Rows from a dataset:
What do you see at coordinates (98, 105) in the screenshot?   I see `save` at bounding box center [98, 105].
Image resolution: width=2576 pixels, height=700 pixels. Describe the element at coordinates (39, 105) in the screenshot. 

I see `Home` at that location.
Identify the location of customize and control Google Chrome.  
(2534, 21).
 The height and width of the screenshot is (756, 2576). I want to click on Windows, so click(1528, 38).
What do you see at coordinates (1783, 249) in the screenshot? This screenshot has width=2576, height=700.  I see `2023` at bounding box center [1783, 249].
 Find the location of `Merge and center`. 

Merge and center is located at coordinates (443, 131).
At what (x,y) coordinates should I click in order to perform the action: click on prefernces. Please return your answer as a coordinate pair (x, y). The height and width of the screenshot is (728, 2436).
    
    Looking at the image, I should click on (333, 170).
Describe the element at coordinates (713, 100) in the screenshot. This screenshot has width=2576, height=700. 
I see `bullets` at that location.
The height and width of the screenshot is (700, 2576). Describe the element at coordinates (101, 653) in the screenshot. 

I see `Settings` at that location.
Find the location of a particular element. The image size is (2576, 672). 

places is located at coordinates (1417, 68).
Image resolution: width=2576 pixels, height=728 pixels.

YOUR GOAL:
Copy the records above word for word, from the line with "Image resolution: width=2576 pixels, height=700" to the line with "The height and width of the screenshot is (756, 2576).", both lines included.

SOLUTION BELOW:
Image resolution: width=2576 pixels, height=700 pixels. Describe the element at coordinates (39, 105) in the screenshot. 

I see `Home` at that location.
Identify the location of customize and control Google Chrome.  
(2534, 21).
 The height and width of the screenshot is (756, 2576). I want to click on Windows, so click(1528, 38).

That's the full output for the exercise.